On October 22, 2007, we published a notice of proposed rulemaking (NPRM) entitled Anchorage Regulation; Port Everglades, FL in the Federal Register (72 FR 59491). We received 10 letters commenting on the proposed rule. No public meeting was requested, and none was held.

Background and Purpose

During the last ten (10) years, nine (9) known vessel groundings and six (6) known vessel anchor mishaps have occurred during attempted or actual use of the Port Everglades anchorage areas. Anchoring mishaps include both misplacement of the anchor itself and/or laying of the anchor chain on the sensitive coral reefs. The east coast of Florida is susceptible to severe and erratic weather, and mariners who are not vigilant can find themselves in extreme situations. Adverse weather conditions, proximity to the reef, congestion in the anchorage, poor navigation and seamanship were contributing factors to the groundings and anchoring mishaps in the Port Everglades anchorage and surrounding vicinity. The current anchorage regulation is published in 33 CFR 110.186. This rule is needed to strengthen existing anchoring requirements and guidelines in order to provide a higher degree of protection to the coastal area and sensitive benthic coral reef ecosystems, as well as to provide a safer anchorage for mariners. This rule re-designates the anchorage areas to account for anchor position and chain lay and limit the amount of time vessels may remain at anchorage. The Coast Guard has also researched alternative solutions for restructuring the anchorage. These alternatives have included: change nothing and continue to use the current anchorage; create anchorage circles to control the location of vessels in the anchorage; and remove the anchorage completely. The groundings and anchor mishaps have had a negative impact on the sensitive coral reefs and prompts the Coast Guard to alter the current anchorage area. Creating anchorage circles for precision anchorage does not eliminate the threat to the local reefs due to changing weather conditions that may cause vessels, even if properly anchored, to drag over the coral reefs to the west. Lastly, while removing the anchorage altogether would arguably be best for the environment, this option is not economically feasible due to the legitimate need for commercial vessels to anchor while awaiting berth in Port Everglades.

Discussion of Comments and Changes

On October 22, 2007 the Coast Guard published a notice of proposed rulemaking (NPRM) that proposed changing the location of the commercial anchorage located offshore from Port Everglades in Fort Lauderdale, Florida. Ten letters were received in response to the NPRM. All ten letters were in favor of moving the anchorage into deeper waters to protect the environment. Within the ten letters there were numerous different comments addressing the new location of the anchorage.

* **Task requirements**:
**A)** Copy the Port Everglades anchorage rule from "On October 22, 2007 the" up to and including "of the anchorage.", updating "deeper waters" to "deeper offshore waters".
**B)** Write the next part of the Port Everglades anchorage rule, picking up after its final sentence.

* **Records supplied**:
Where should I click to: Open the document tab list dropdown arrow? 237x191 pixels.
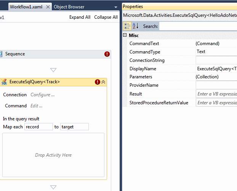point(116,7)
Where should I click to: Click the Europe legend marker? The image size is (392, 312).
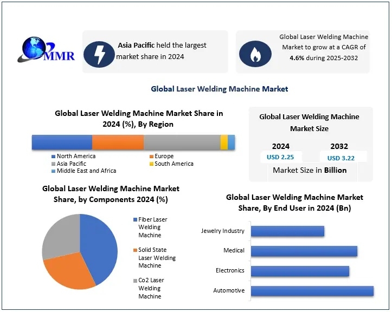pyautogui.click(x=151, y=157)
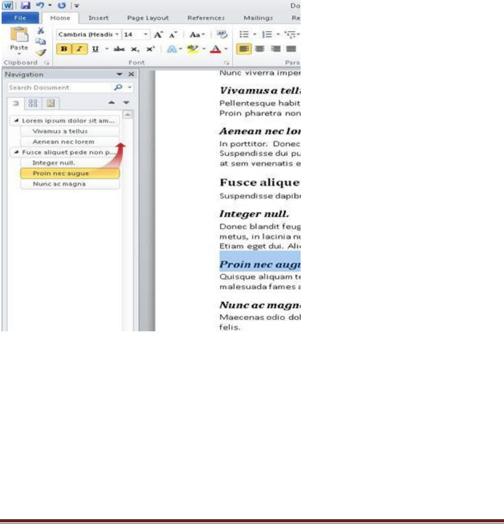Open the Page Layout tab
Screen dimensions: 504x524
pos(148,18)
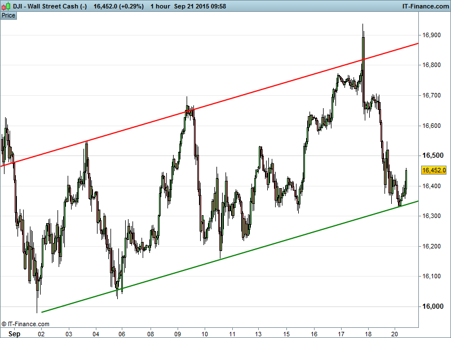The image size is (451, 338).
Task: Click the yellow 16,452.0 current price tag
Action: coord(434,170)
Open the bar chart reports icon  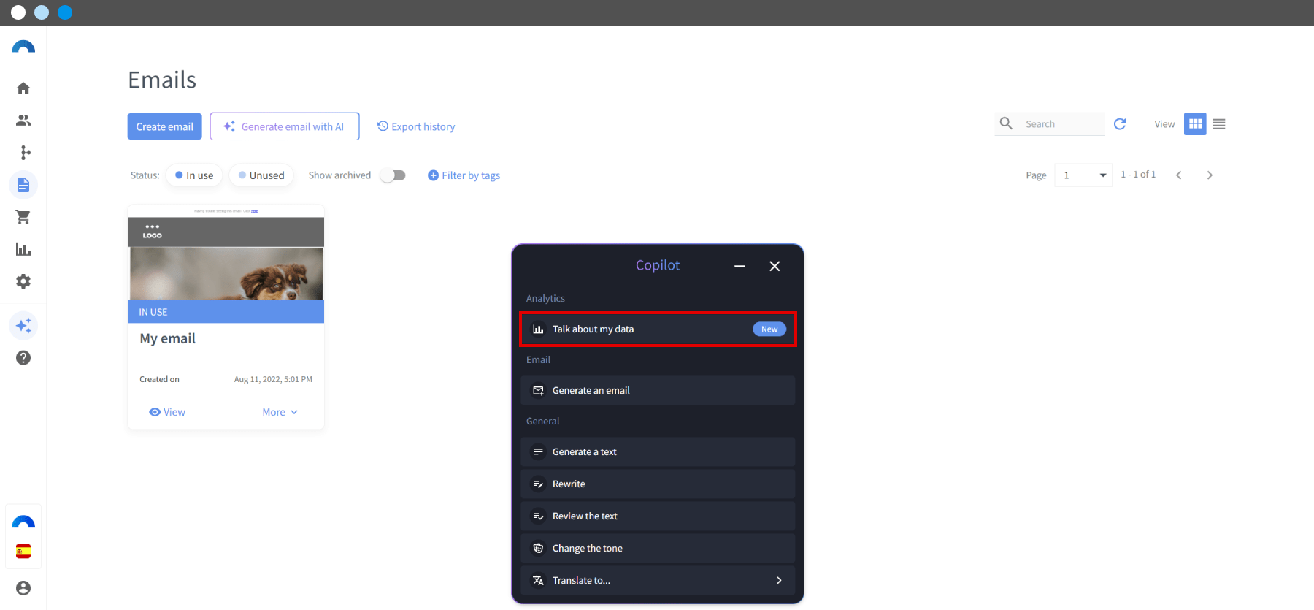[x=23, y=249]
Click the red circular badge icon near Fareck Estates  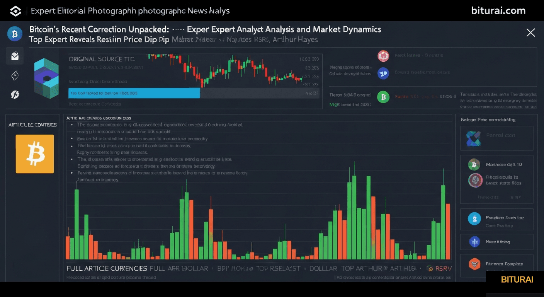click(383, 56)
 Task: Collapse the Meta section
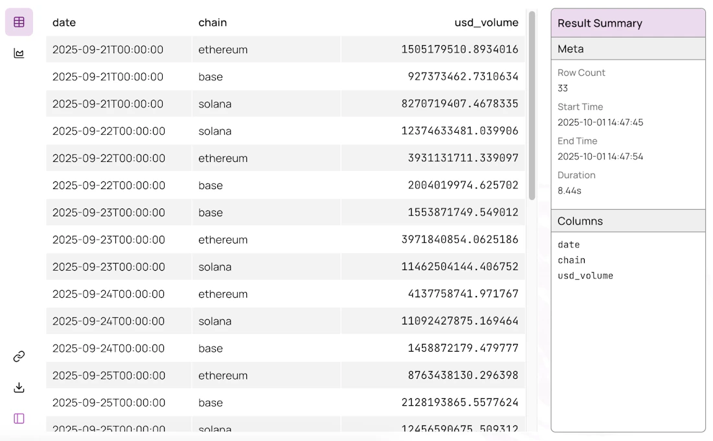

* **Answers provided**:
**A)**
On October 22, 2007 the Coast Guard published a notice of proposed rulemaking (NPRM) that proposed changing the location of the commercial anchorage located offshore from Port Everglades in Fort Lauderdale, Florida. Ten letters were received in response to the NPRM. All ten letters were in favor of moving the anchorage into deeper offshore waters to protect the environment. Within the ten letters there were numerous different comments addressing the new location of the anchorage.

**B)**
Three comments addressed moving the anchorage either farther to the south or farther offshore from the Port Everglades main ship channel. Both of these options were extensively explored by the Harbor Safety Committee. Due to a restricted area designated by 33 CFR 334.580, the area south of Port Everglades does not permit anchoring of vessels. This area is immediately south of the main ship channel entrance and continues south for approximately 4 nautical miles. Moving the anchorage further offshore than proposed by this rule creates a potentially untenable and even dangerous situation for many commercial vessels awaiting berths in Port Everglades. The further the vessels are offshore the deeper the water they must anchor in. Beyond the reasonable depth that the revised anchorage proposes, many of the commercial vessels calling on Port Everglades will have insufficient anchor chain to properly scope to the standard 5 to 7 times the water depth to provide sufficient holding, thus presenting a risk to the reefs, other vessels in the anchorage, and even the vessel deploying their anchor.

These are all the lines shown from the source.